A hard fork sees the blockchain's underlying technology (i.e. the protocol) radically changed and exists as a different or new version. This version is meant to be incompatible with the original version. This means that both blockchains exist simultaneously. Henceforth, a hard fork requires node operators to manually upgrade their nodes to the latest runtime version. In a distributed system, this is a complex process to coordinate and communicate.

A soft fork sees an upgrade or update in the blockchain's underlying technology. Unlike a hard fork, a soft fork is a backward-compatible upgrade; the upgraded nodes can communicate with the non-upgraded ones.

Upgrading conventional blockchains often requires forking the network, which is time-consuming and can break up communities. Something that conventional networks also lack is the ability to perform thought-through governance that would allow for effective decision-making and signalling for runtime upgrades.

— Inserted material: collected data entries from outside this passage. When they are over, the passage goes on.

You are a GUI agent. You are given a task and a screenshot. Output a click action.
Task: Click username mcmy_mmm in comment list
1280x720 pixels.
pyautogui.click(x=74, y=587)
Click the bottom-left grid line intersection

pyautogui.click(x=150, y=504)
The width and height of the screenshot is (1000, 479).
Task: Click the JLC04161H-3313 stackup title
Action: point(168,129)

Polkadot sees itself as a next-generation blockchain because it addresses these obstacles in a meaningful way - revolutionizing the runtime upgrading process by enabling blockchains to upgrade themselves without the need to fork the chain. These forkless upgrades are enacted through Polkadot’s transparent on-chain governance system.

## New Client Release#

The existing runtime logic is followed to update the Wasm runtime stored on the blockchain to a new version. The upgrade is then included in the blockchain itself, meaning that all the nodes on the network execute it. Generally, there is no need to upgrade your nodes manually before the runtime upgrade as they will automatically start to follow the new logic of the chain. Nodes only need to be updated when the runtime requires new host functions or there is a change in networking or consensus.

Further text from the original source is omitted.